Ye Olde Arcade
by Chris Remo, Sep 29, 2005 10:14am PDTThere's an article up by the enigmatically-named Spanner entitled The Back O' The Arcade. The author takes a nostalgic and evocative look back at the arcade scene in England in the late 80s and 90s, recalling a time when dingy hole in the wall arcade establishments were populated by young school kids congregating out of a shared love for games.

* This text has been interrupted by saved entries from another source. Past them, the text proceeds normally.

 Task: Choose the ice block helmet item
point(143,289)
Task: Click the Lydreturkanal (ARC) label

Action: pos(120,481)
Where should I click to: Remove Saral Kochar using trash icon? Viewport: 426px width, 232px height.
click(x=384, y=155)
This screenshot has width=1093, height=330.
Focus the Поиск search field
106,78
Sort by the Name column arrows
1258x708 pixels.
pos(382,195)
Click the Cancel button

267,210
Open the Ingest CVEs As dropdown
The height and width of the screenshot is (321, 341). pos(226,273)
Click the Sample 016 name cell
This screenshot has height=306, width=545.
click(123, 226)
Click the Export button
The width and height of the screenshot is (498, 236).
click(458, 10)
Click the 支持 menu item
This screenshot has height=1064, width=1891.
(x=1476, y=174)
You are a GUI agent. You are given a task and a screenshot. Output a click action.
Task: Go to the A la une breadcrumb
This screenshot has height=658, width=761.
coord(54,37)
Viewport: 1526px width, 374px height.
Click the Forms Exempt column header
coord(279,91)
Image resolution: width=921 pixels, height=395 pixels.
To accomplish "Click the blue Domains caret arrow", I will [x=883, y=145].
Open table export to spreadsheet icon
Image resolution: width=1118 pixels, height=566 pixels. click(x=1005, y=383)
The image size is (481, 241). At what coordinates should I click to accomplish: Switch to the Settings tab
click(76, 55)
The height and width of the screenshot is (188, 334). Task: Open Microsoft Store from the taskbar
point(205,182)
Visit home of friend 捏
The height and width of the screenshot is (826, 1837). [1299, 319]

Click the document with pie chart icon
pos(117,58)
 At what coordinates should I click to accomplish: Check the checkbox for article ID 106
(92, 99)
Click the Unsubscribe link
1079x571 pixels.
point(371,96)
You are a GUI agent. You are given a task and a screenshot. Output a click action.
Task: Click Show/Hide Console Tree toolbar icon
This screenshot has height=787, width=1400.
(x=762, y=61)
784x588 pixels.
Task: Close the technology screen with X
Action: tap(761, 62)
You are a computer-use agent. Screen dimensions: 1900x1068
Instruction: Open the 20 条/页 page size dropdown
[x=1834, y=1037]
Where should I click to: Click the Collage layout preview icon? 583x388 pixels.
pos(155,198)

There were kids in these arcades whose socks were a substantial part of their shoe leather and had their hair cut by their sister with a knife and fork, but give them the price of a single credit and they became rich men and kings alike. They were revered among their people for their prowess at making that single coin last longer than their melancholy trek home in the rain. When I see a video game show on the TV, populated by affluent, sharply dressed 20-somethings talking their insipid talk while walking a 30 second walk on some photo-realistic 3-D football simulator, I remember those down and out 10-year-olds who stood on a milk crate to see the screen as they thwarted the final boss on R-Type with cramping knuckles and aching fingers.It's a good read for longtime arcade gamers (or longtime gamers of any type, really), offering a brief but fully-realized picture of a certain subset of gaming culture that for the most part has passed with the dominance of PC and home console gaming.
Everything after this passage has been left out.